OpenAI claims a new method for training chatbots is a breakthrough. Actually, it's a setback.

OpenAI CEO Sam Altman (Credit: Jack Guez—AFP via Getty Images)

Instruction-following large language models, such as OpenAI’s ChatGPT, and rival systems such as Google’s Bard and Anthropic’s Claude, have the potential to revolutionize business. But a lot of companies are struggling to figure out how to use them. That’s primarily because they are unreliable and prone to providing authoritative-sounding but inaccurate information. It's also because the content these A.I. modes generate can pose risks. They can output toxic language or encourages users to engage in unsafe or illegal behavior. They can reveal data that companies wish to safeguard. Dozens of companies are racing to figure out how to solve this problem—and there’s a pot of gold for whoever gets there first.

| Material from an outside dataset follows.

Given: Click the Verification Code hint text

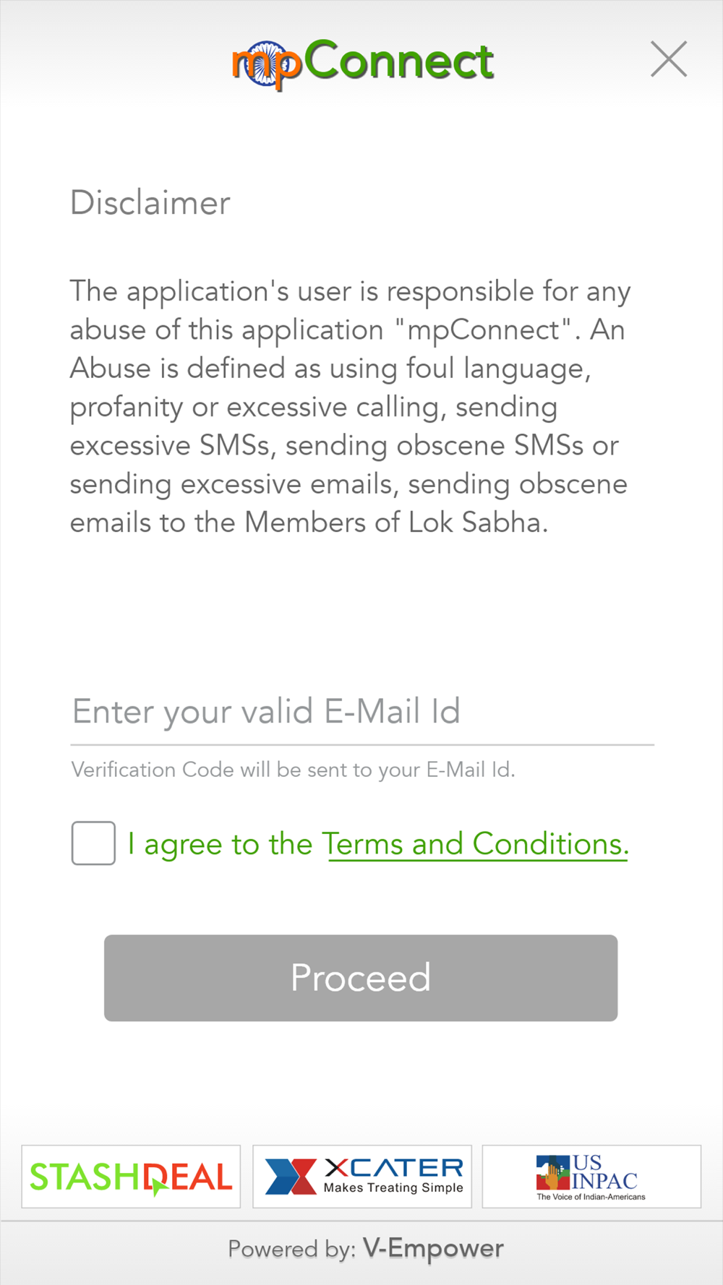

Last week, OpenAI published a research paper and an accompanying blog post championing what it said was a potentially major step forward towards that goal, as well as towards solving the larger “alignment problem.” The “alignment problem” refers to how to imbue powerful A.I. systems with an understanding of human concepts and values. Researchers who work in the field known as “A.I. Safety” see it as critical to ensuring that future A.I. software won’t pose an extinction-level threat to humanity. But, as I’ll explain, I think the solution OpenAI proposes actually demonstrates how limited today’s large language models are. Unless we come up with a fundamentally different architecture for generative A.I., it is likely that the tension between “alignment” and “performance” will mean the technology never lives up to its full potential. In fact, one could argue that training LLMs in the way OpenAI suggests in its latest research is a step backwards for the field.

To explain why, let’s walk through what OpenAI’s latest research showed. First, you need to understand that one way researchers have tried to tame the wild outputs of large language models is through a process called reinforcement learning from human feedback (or RLHF for short). This means that humans rate the answers that an LLM produces, usually just a simple thumbs up or thumbs down (although some people have experimented with less binary feedback systems) and the LLM is then fine-tuned to produce answers that are more likely to be rated thumbs up. Another way to get LLMs to produce better quality answers, especially for tasks such as logic questions or mathematics, is to ask the LLM to “reason step by step” or “think step by step” instead of just producing a final answer. Exactly why this so-called “chain of thought” prompting works isn’t fully understood, but it does seem to consistently produce better results.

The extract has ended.